§ **Consegna**
Riassumi in due frasi il brano fornito su Omar e Mosul.

Quest’uomo era mosso dalla necessità di verità e di raccontare al mondo cosa succede nella sua amata città, senza filtri. Il suo modus operandi prevedeva due regole sacro sante: la prima, essenziale, non fidarsi di nessuno, la seconda, documentare tutto, da come gli jihadisti hanno provato a snaturare e modificare la base multiconfessionale di Mosul, alle violenze perpetrate dagli uomini di Daesh.
Tuttavia, Omar non si definisce una spia e ci tiene a sottolinearlo. Il suo lavoro non passa inosservato e rapidamente ottiene grande seguito sui social come Facebook, Twitter ma anche in WordPress. Per anni è riuscito a mantenere segreta la sua identità. Nessuno, ma proprio nessuno, nemici, famigliari e giornalisti sono riusciti ad identificarlo. Moltissime volte è stato fermato nella zona di controllo dai miliziani avendo addosso una pennetta USB in cui conteneva informazioni, che in quel contesto, potevano solo significare morte certa.

§ **Dati forniti**
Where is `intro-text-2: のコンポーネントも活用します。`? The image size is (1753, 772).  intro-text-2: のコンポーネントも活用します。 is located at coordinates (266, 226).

§ **Soluzione**
Omar, spinto dal bisogno di verità e di raccontare senza filtri ciò che accadeva nella sua città, seguiva due regole: non fidarsi di nessuno e documentare tutto, dai tentativi degli jihadisti di snaturare la base multiconfessionale di Mosul alle violenze di Daesh. Il suo lavoro ottenne presto un grande seguito su Facebook, Twitter e WordPress, e per anni riuscì a tenere segreta la propria identità, anche se fu fermato moltissime volte dai miliziani con addosso una pennetta USB piena di informazioni che avrebbero significato morte certa.